----- SUPPLIED INFORMATION -----
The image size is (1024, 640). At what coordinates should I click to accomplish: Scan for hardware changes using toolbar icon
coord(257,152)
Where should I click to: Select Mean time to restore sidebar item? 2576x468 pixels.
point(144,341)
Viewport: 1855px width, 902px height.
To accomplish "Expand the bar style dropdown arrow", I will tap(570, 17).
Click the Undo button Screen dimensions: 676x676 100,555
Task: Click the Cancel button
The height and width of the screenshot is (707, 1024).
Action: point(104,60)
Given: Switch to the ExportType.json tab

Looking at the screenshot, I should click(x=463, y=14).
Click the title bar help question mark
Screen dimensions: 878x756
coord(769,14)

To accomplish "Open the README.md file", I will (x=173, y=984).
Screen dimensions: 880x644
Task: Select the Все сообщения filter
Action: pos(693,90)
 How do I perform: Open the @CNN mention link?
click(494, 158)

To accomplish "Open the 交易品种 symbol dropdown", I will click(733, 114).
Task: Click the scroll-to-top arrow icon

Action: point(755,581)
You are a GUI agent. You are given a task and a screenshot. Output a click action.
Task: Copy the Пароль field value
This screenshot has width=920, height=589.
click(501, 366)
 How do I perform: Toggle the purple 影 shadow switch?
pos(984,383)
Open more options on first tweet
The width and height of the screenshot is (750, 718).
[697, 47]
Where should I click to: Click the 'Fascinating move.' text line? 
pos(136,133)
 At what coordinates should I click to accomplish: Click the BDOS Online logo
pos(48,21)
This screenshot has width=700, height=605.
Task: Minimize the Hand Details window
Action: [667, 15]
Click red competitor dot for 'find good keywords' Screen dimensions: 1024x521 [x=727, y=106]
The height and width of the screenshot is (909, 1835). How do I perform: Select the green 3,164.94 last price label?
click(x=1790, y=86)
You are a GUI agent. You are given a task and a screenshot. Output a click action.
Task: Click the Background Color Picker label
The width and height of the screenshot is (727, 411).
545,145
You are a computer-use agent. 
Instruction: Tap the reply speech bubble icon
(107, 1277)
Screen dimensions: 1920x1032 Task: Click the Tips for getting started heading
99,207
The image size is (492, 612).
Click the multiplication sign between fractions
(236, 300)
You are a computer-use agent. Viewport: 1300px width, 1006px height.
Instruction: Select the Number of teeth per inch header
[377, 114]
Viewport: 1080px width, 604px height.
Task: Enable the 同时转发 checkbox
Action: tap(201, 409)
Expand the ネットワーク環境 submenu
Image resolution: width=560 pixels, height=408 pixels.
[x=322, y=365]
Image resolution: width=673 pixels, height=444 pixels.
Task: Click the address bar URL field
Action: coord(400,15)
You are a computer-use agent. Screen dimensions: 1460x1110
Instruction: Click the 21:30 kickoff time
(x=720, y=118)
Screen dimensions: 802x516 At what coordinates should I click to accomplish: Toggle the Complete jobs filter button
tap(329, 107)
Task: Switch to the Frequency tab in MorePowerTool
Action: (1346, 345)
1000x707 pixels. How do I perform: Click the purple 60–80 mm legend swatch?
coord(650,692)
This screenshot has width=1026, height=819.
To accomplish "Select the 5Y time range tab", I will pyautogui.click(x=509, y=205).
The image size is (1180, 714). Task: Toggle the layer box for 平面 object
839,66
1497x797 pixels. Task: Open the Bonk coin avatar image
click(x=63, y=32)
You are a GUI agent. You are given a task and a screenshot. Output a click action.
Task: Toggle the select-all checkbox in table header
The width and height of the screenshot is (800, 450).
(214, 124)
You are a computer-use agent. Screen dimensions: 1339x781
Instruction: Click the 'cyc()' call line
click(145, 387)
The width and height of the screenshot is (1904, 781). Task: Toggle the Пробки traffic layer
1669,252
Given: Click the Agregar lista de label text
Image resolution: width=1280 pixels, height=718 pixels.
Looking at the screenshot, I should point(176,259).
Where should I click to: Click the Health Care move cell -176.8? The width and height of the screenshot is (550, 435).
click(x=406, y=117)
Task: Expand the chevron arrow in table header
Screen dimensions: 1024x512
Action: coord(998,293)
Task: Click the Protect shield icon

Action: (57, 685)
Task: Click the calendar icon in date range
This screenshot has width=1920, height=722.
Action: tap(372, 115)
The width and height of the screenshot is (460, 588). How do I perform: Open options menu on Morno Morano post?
-----
• [EXERCISE TASK]:
Copy this data back word for word, from start to finish.

• [OUTPUT BELOW]:
The image size is (1024, 640). At what coordinates should I click to accomplish: Scan for hardware changes using toolbar icon
coord(257,152)
Where should I click to: Select Mean time to restore sidebar item? 2576x468 pixels.
point(144,341)
Viewport: 1855px width, 902px height.
To accomplish "Expand the bar style dropdown arrow", I will tap(570, 17).
Click the Undo button Screen dimensions: 676x676 100,555
Task: Click the Cancel button
The height and width of the screenshot is (707, 1024).
Action: point(104,60)
Given: Switch to the ExportType.json tab

Looking at the screenshot, I should click(x=463, y=14).
Click the title bar help question mark
Screen dimensions: 878x756
coord(769,14)

To accomplish "Open the README.md file", I will (x=173, y=984).
Screen dimensions: 880x644
Task: Select the Все сообщения filter
Action: pos(693,90)
 How do I perform: Open the @CNN mention link?
click(494, 158)

To accomplish "Open the 交易品种 symbol dropdown", I will click(733, 114).
Task: Click the scroll-to-top arrow icon

Action: point(755,581)
You are a GUI agent. You are given a task and a screenshot. Output a click action.
Task: Copy the Пароль field value
This screenshot has width=920, height=589.
click(501, 366)
 How do I perform: Toggle the purple 影 shadow switch?
pos(984,383)
Open more options on first tweet
The width and height of the screenshot is (750, 718).
[697, 47]
Where should I click to: Click the 'Fascinating move.' text line? 
pos(136,133)
 At what coordinates should I click to accomplish: Click the BDOS Online logo
pos(48,21)
This screenshot has width=700, height=605.
Task: Minimize the Hand Details window
Action: [667, 15]
Click red competitor dot for 'find good keywords' Screen dimensions: 1024x521 [x=727, y=106]
The height and width of the screenshot is (909, 1835). How do I perform: Select the green 3,164.94 last price label?
click(x=1790, y=86)
You are a GUI agent. You are given a task and a screenshot. Output a click action.
Task: Click the Background Color Picker label
The width and height of the screenshot is (727, 411).
545,145
You are a computer-use agent. 
Instruction: Tap the reply speech bubble icon
(107, 1277)
Screen dimensions: 1920x1032 Task: Click the Tips for getting started heading
99,207
The image size is (492, 612).
Click the multiplication sign between fractions
(236, 300)
You are a computer-use agent. Viewport: 1300px width, 1006px height.
Instruction: Select the Number of teeth per inch header
[377, 114]
Viewport: 1080px width, 604px height.
Task: Enable the 同时转发 checkbox
Action: tap(201, 409)
Expand the ネットワーク環境 submenu
Image resolution: width=560 pixels, height=408 pixels.
[x=322, y=365]
Image resolution: width=673 pixels, height=444 pixels.
Task: Click the address bar URL field
Action: coord(400,15)
You are a computer-use agent. Screen dimensions: 1460x1110
Instruction: Click the 21:30 kickoff time
(x=720, y=118)
Screen dimensions: 802x516 At what coordinates should I click to accomplish: Toggle the Complete jobs filter button
tap(329, 107)
Task: Switch to the Frequency tab in MorePowerTool
Action: (1346, 345)
1000x707 pixels. How do I perform: Click the purple 60–80 mm legend swatch?
coord(650,692)
This screenshot has width=1026, height=819.
To accomplish "Select the 5Y time range tab", I will pyautogui.click(x=509, y=205).
The image size is (1180, 714). Task: Toggle the layer box for 平面 object
839,66
1497x797 pixels. Task: Open the Bonk coin avatar image
click(x=63, y=32)
You are a GUI agent. You are given a task and a screenshot. Output a click action.
Task: Toggle the select-all checkbox in table header
The width and height of the screenshot is (800, 450).
(214, 124)
You are a computer-use agent. Screen dimensions: 1339x781
Instruction: Click the 'cyc()' call line
click(145, 387)
The width and height of the screenshot is (1904, 781). Task: Toggle the Пробки traffic layer
1669,252
Given: Click the Agregar lista de label text
Image resolution: width=1280 pixels, height=718 pixels.
Looking at the screenshot, I should point(176,259).
Where should I click to: Click the Health Care move cell -176.8? The width and height of the screenshot is (550, 435).
click(x=406, y=117)
Task: Expand the chevron arrow in table header
Screen dimensions: 1024x512
Action: coord(998,293)
Task: Click the Protect shield icon

Action: (57, 685)
Task: Click the calendar icon in date range
This screenshot has width=1920, height=722.
Action: tap(372, 115)
The width and height of the screenshot is (460, 588). How do I perform: Open options menu on Morno Morano post?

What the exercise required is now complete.